No Midjourney, digitar o prompt “arquitetura africana” produziu imagens com formas semelhantes a cabanas, encobertas pelo que parecem ser telhados de palha em um ambiente aparentemente rural. O prompt “arquitetura vernacular na África” produziu imagens parecidas, edifícios semelhantes a cabanas com acácias ao fundo e terra marrom-avermelhada em primeiro plano. Essas formas são evidentemente comuns em todo o continente - desde a arquitetura tradicional de Sukuma, encontrada no Museu Bujora na cidade tanzaniana de Mwanza, até as cabanas rondavel encontradas no sul da África. Mas, apesar desses textos com sugestões genéricas, há uma clara falta de diversidade nos tipos de imagens criadas, negligenciando formas como os edifícios de terra com telhado plano encontrados na província marroquina de Ouarzazate, ou mesmo a arquitetura urbana extremamente diversificada das metrópoles africanas.
A geração de imagens desses tipos, com essas solicitações específicas, reflete questões mais amplas sobre como o continente africano é visto online – desde a falta de acesso a conteúdo em idiomas africanos até a natureza persistente de narrativas reducionistas sobre o continente africano na web. As nuances nos modelos das produções de “arquitetura africana” feitas no gerador de imagens não são visualmente aparentes. Para efeito de comparação, o texto “Arquitetura Europeia” retratou o que parecem ser grandes paisagens urbanas em Bruxelas ou Paris. No entanto, também há falta de variedade, pois o modelo evita edifícios mais modernistas e retroalimenta formas arquitetônicas que se encaixam nos moldes do neoclassicismo.

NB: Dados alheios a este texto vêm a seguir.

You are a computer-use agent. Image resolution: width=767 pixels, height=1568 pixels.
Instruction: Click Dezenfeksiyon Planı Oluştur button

Os algoritmos geradores de arte de IA geralmente funcionam desenhando em grandes bancos de imagens de um assunto específico, treinando seus modelos de IA. No Midjourney, conjuntos de dados públicos são usados para produzir os resultados gerados por texto e, naturalmente, os preconceitos presentes nas imagens disponíveis publicamente - e como elas são classificadas - se infiltraram na arte gerada por modelos treinados por imagens.
As imagens de “arquitetura africana” e “arquitetura vernacular na África” compostas pela IA provavelmente são o resultado de legendas super simplificadas de imagens de arquitetura africana online, sem mencionar como os resultados visuais de “arquitetura africana” ainda podem ser muito superficiais quando alguém insere esse texto em um mecanismo de pesquisa online.
Existe, é claro, a opção de inserir prompts de texto mais específicos na IA, em vez de gerais, abrangendo rótulos como “arquitetura africana” ou “arquitetura europeia”. Digitando “arquitetura de Nairóbi na década de 2050”, por exemplo, obtêm-se imagens de avenidas ladeadas por arranha-céus na capital queniana intercaladas com a vegetação do Parque Uhuru – com formas nebulosas que lembram as Torres da Teleposta e a Times Tower ao fundo. Mas usar textos mais precisos ainda significa que as imagens feitas a partir de textos mais abrangentes na veia da “arquitetura africana” sofrem de representações supergeneralizadas – reforçando um cenário que repete a problemática redução da ideia visual da arquitetura africana.
Muito se fala sobre que tipo de conhecimento é dominante no aprendizado de máquina e quantos algoritmos não representam com precisão o contexto global em que vivemos. E como designers, artistas e amadores - ainda durante os primeiros dias dos geradores de imagens IA - continuam explorando e testando conceitos criativos por meio de programas, é útil considerar o quanto essas imagens podem acabar reforçando as estereótipos que fariam bem ao mundo se não existissem mais.